Long one; sorry.
The way it worked when employed last job, you had to qualify for the health insurance. Just work a year's worth, but they didn't "dispatch" you when you got close to the hours, so for a lot of us, it took 2-3 years. You were on it while working, but we worked week-on-week-off. Once you qualified for "permanent" relief employee, the week off was considered "employed", because you worked 84 hours a work week = 2 forty hour work weeks. Could take 1-2 year.
The health Insurance had disability, but required doctor's certification. It was good until you started getting Social Security disability, or became fit-for-duty (requiring a doctor's certification). If you became "fit-or-duty")" and didn't tell the employer, you had to pay back the amount for the length of time you became fit-for-duty, again, and failed to tell employer.
Sometimes, the employer used an investigator, and took photos allegedly showing you were fit-for-duty.
Your disability could be judged buy the US Coast Guard, and they suspended your license or working papers. The Employer had to accept that. (We were Mariners = Merchant Marines. You don't work on a US ship until you pass their tests and required private company's training and had a letter of future employment from an employer. Or the employer could have the training.) Knews a guy with an artifical leg from above the knee & he was still working. Doc & USCG said he could.
If you retired, then the employer's disability stopped when you reached 65.
If you qualified for Social Security disability, the employer's disability stopped. You could work when over 65.
Easy for employer's disability. Employer disability better than SS, which depended on your Gross Earned Income for the previous 3 year's worth of work, divided by 3.
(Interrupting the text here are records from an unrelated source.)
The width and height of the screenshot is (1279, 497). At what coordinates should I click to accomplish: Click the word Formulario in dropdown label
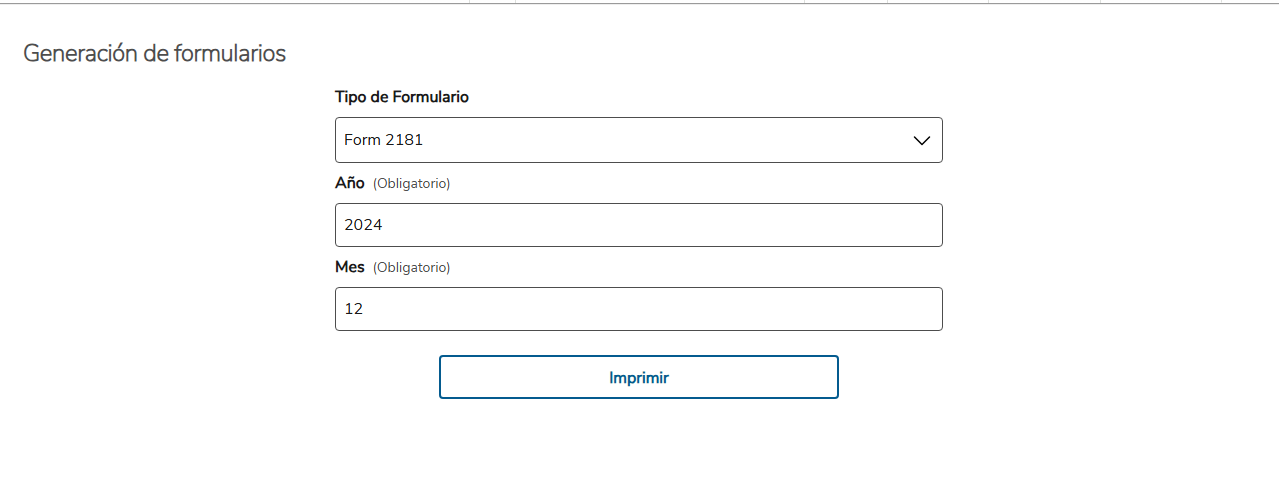431,97
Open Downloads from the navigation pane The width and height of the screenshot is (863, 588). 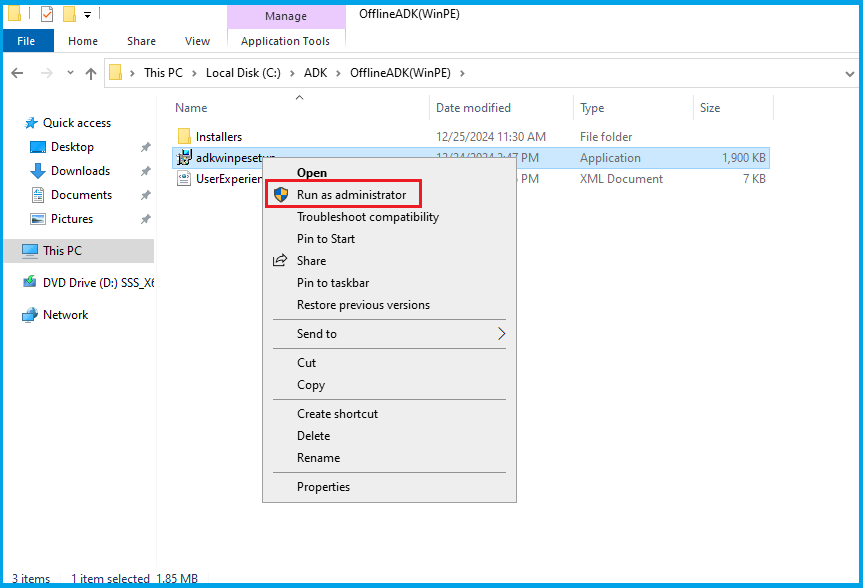click(80, 171)
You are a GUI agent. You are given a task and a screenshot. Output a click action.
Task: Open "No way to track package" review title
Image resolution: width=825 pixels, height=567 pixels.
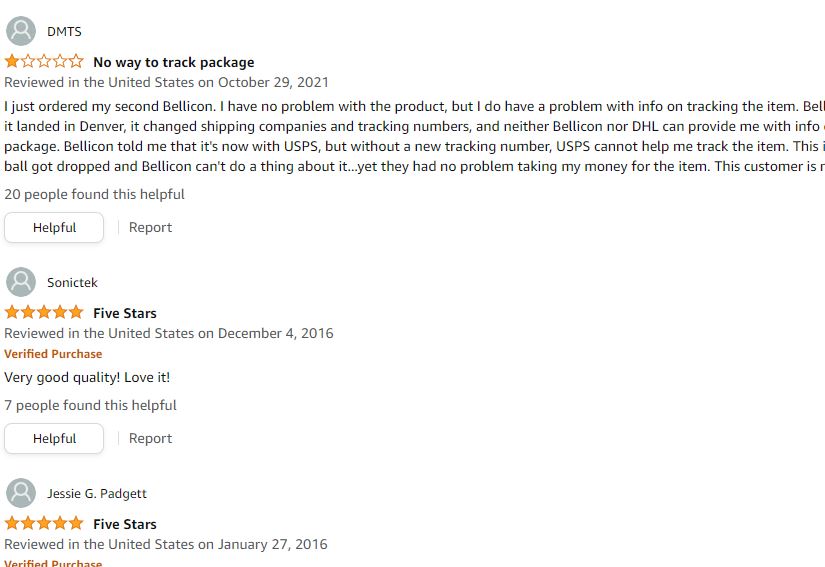click(173, 62)
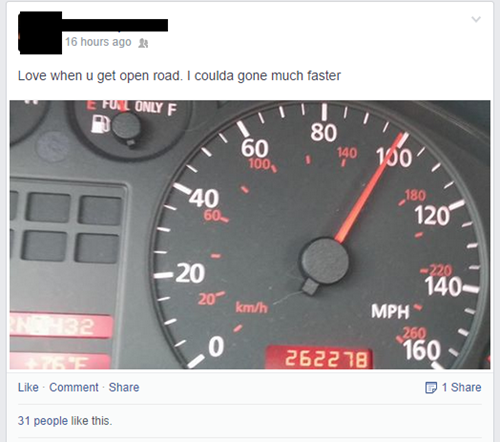This screenshot has height=442, width=500.
Task: View the "31 people like this" list
Action: [65, 421]
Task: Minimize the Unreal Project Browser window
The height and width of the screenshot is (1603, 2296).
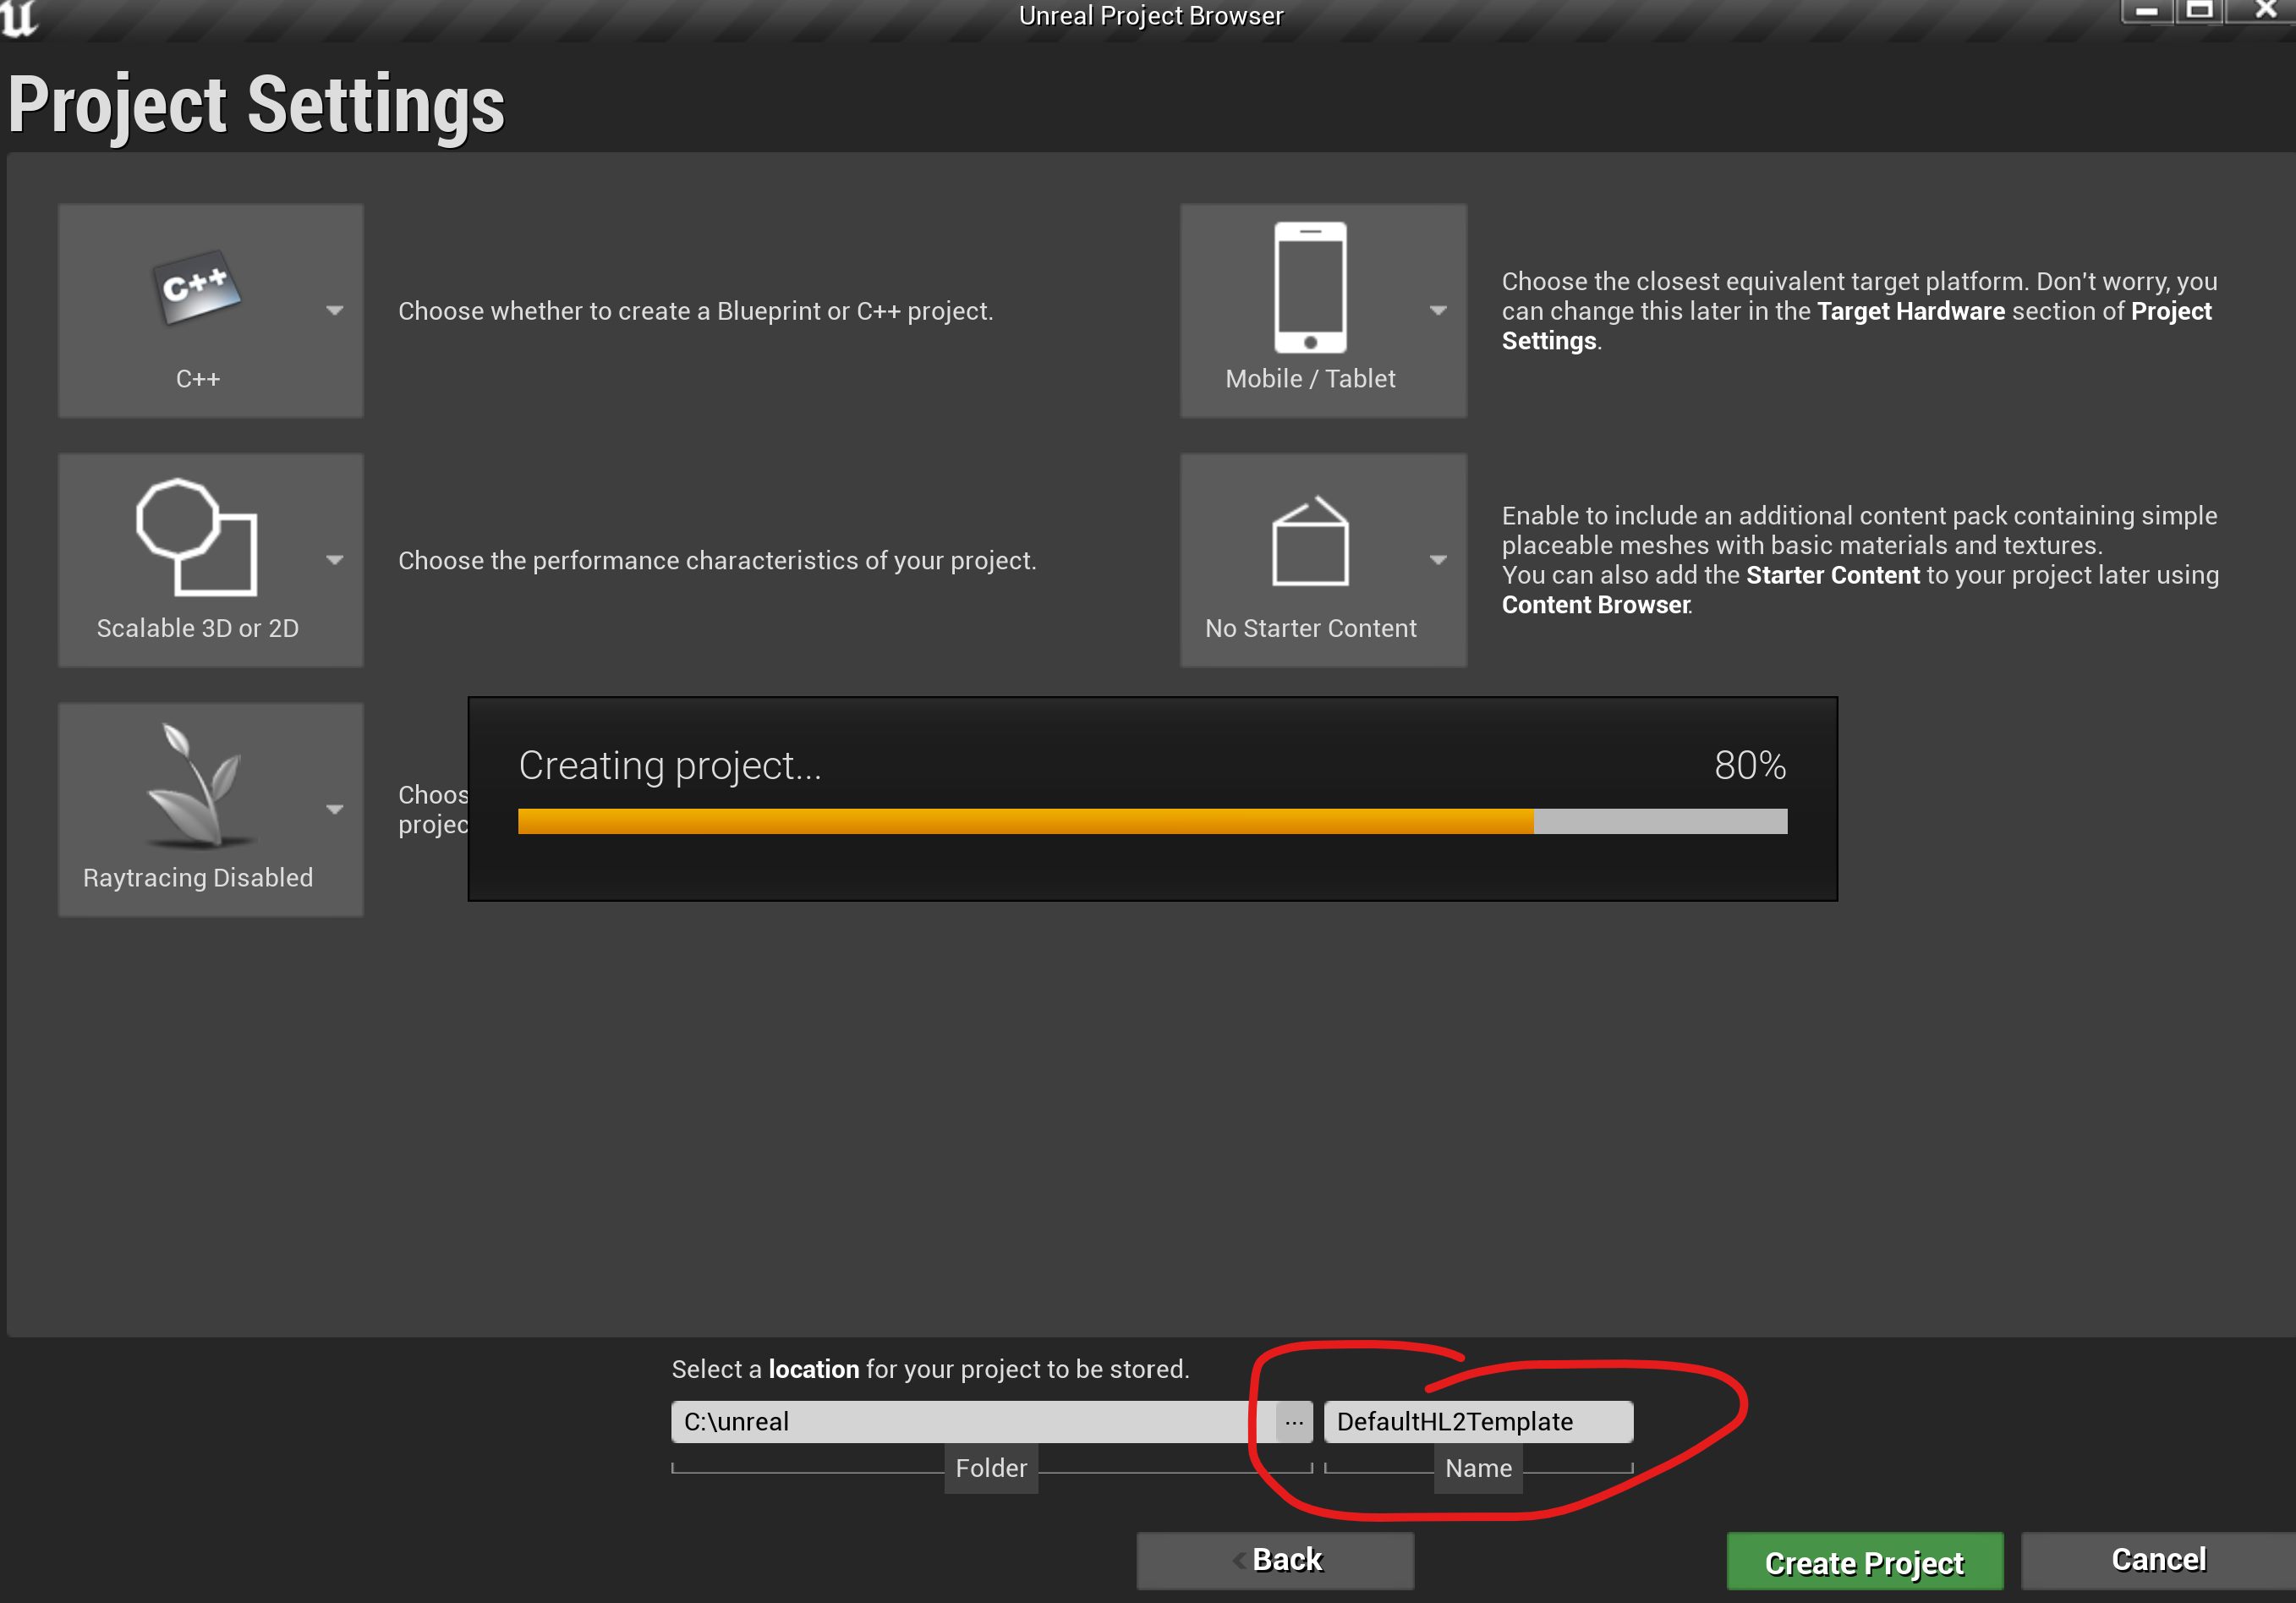Action: pos(2146,11)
Social Security hard while they had the secret rule in effect to deny applicants though the 1st 2 stages. Once that rule leaked, lawyers had a heyday, and employer put out a pamphlet on how to do it and how to get a lawyer to force SS to do it, if it got to that. SS reformed - they lost case after case, and that meant they paid your lawyer (hehehehehehehe).
I dealt with people in every possible variety of those situations to help them straighten it out. If they weren't qualified, I took the blame. (Sigh)
I don't think I ever heard of incontinence as a disability - but our medical records were a protected secret, and we didn't know why & what unless the person told someone, or gossip from on-shore reached us. That was also never on the Accident Report, but that may not have been included by the doctor on that form. I saw every Accident Report for 9 years, 650 employees. I never heard of that one, even by rumor. It seems like there had to be an example, say fecal?
Most "staterooms" for employees were singles, so no roommate to give it away. You emptied your own trash can, bathrooms/showers down the hall. You had a washbasin.
My incontinence wasn't until after I was retired for a few years.